Denise Gantt was a fifth-grader growing up in Harford County when she came across a poem by Amiri Baraka titled Preface for a Twenty Volume Suicide Note, which she said "was the most phenomenal piece of writing I had ever encountered." The inspiration she received paid off.
Gantt, a poet ever since, is now the winner of Artscape's Maryland Emerging Voices Competition & Award, a contest sponsored by WordHouse Books, an imprint of the Baltimore Writer's Alliance.
"I thought the way she weaves in different cultural differences and the quality of the lyric really appealed to me," says poet Afaa Michael Weaver, this year's judge.
The award includes the publication of Gantt's full-length manuscript conjuring the dead, and the opportunity to read at several Baltimore literary events. Previous Artscape writing contests have offered prizes of cash, a performance of the author's work, or a chapbook. Publication is a treasured prize at a time when presses are often reluctant to take a chance on a little-known poet. The contest, open to Maryland residents, drew about 40 submissions.
"I feel very excited, lucky and blessed," says Gantt, 40, who uses the pen and stage name Kumani.
Sam Schmidt, editor at WordHouse Books in Baltimore, says the contest will "help authors in the area by giving them a steppingstone to greater promise." He says it will likely be an annual event, with the genre rotated between poetry and fiction.
WordHouse, in existence for 1 1/2 years, publishes only Maryland authors. It has put out Thy Mother's Glass, an anthology of poetry about mother-daughter relationships, and Poetry Baltimore, an anthology of poems about the city, edited by Schmidt and his wife, Virginia Crawford.
"I love the literary community in this town," says Schmidt, a former acquisition editor of the JHU Press and a frequent volunteer at the Baltimore Book Festival. "I want to see something happen and give opportunities to younger, newer poets. It's not a commercial enterprise."
The Baltimore Writer's Alliance, a volunteer organization, will use the sales from Gantt's book to support local writers.
Most of Gantt's work tends to derive from personal experience, and she says: "I tend to focus on feelings much more than pictures. Emotions are what drive me to write."
She dedicated her book to Rebecca Rice, who was artist associate at Center Stage; Gantt was the director of Theater for a New Generation, an outreach and education program. Rice, who died in April 2002 from cancer, was also the judge of the 1997 Artscape one-act play contest, won by Gantt. Rice told her it is everyone's birthright to make art.
"She was a friend and close colleague of mine," says Gantt, as well as "an incredible artist in her own right." Gantt ends her poem The Sacred Bread, dedicated to Rice, with the bittersweet line "I am a sweeter sacrament because of you."

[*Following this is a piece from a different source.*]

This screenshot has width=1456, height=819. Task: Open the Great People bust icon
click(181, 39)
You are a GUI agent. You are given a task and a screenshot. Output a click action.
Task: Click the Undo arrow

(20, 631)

Gantt has held writing workshops at the Rebecca Project (named for Rice), a two-year-old arts and advocacy program for women in drug recovery. She has also written and acted in several theater projects; most recently, she wrote and performed in a play for the Baltimore Theater Project titled angels & ancestors. The play, about women who survived the African diaspora, closed in June. Many of its themes overlapped with those in her soon-to-be-published book.

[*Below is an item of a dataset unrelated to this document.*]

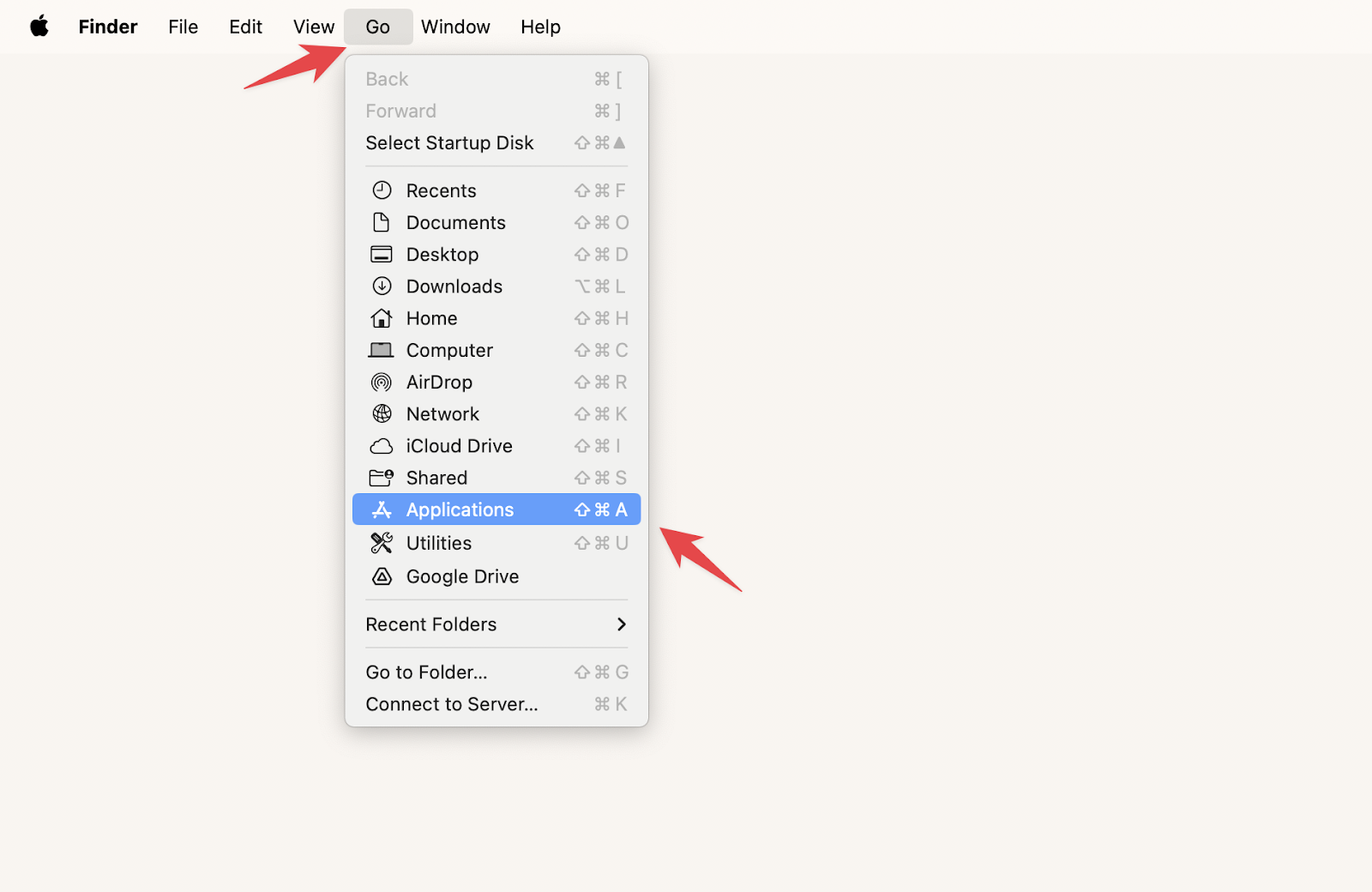Select the Applications folder entry
Image resolution: width=1372 pixels, height=892 pixels.
(460, 509)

"It is about how black women negotiate their lives in a culture that doesn't always embrace them," she says.
She is working on a promotional video of the play and hopes to take it to other cities, as well as to have additional performances in Baltimore. Gantt's words take command of the page and she isn't afraid to take on difficult topics such as cancer and rape. Her poems often focus on themes such as loss, religion, and growing up African-American in a society dominated by white people.
Perhaps Kumani, which means destiny, has guided her good fortune. She changed her name a few years ago, in part because "my road as an artist hasn't been the most straight road. There have been lots of twists and curves in it."

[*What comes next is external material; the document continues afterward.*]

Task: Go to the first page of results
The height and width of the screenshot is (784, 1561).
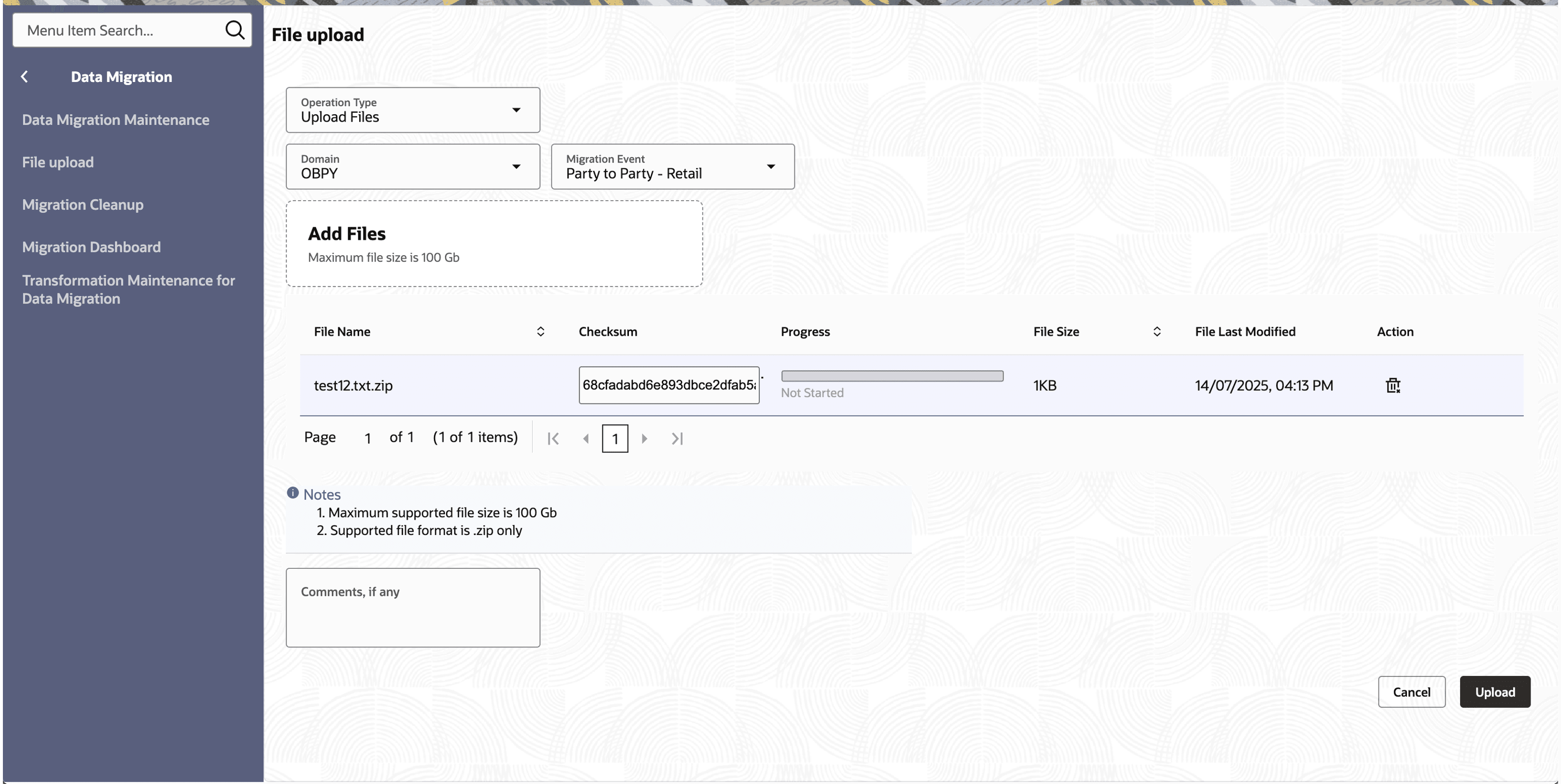Action: point(553,438)
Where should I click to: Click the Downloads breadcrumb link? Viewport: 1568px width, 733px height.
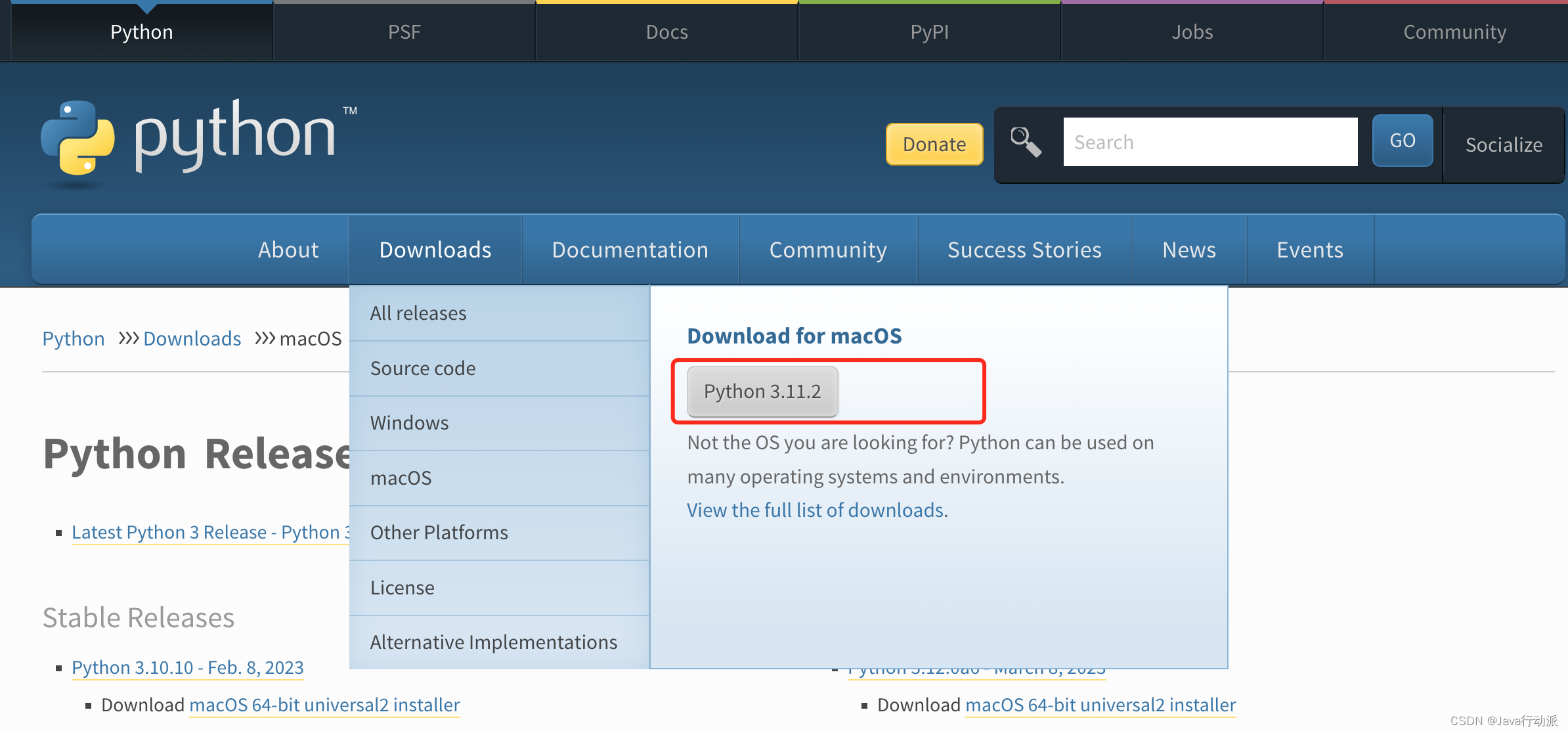click(192, 338)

"What I'm trying to do in poetry and plays is to touch truth," says Gantt. "I believe that no matter what kind of art form you're dealing with, when you touch a personal truth, you're able to reach a universal truth."
Denise Gantt will read her poetry at Artscape at 12:30 p.m. today.
Passport for the Recently Dead
At first there is a light unnamable
like original thought,
you will not understand its meaning,
but it will be familiar like that first tear
that hurled you from the belly of a lonely soul
into the world.
The light will point,
counter to all your instinct,
toward a destination tunneled in REM.
Surprised by Death,
you will tumble until the inside is out.
One day old, the light will fashion
another playground, as the angels weep
and loved ones search your meat body for air,
Death stealing kisses,
only to rake them in rapture.
Don't be frightened
when those earthbound rituals
try to excavate your dream.
The living will be home soon --
the conjuring of the dead
always and forever a loud shout.
-- Kumani, from the soon-to-be-published conjuring the dead from WordHouse Books.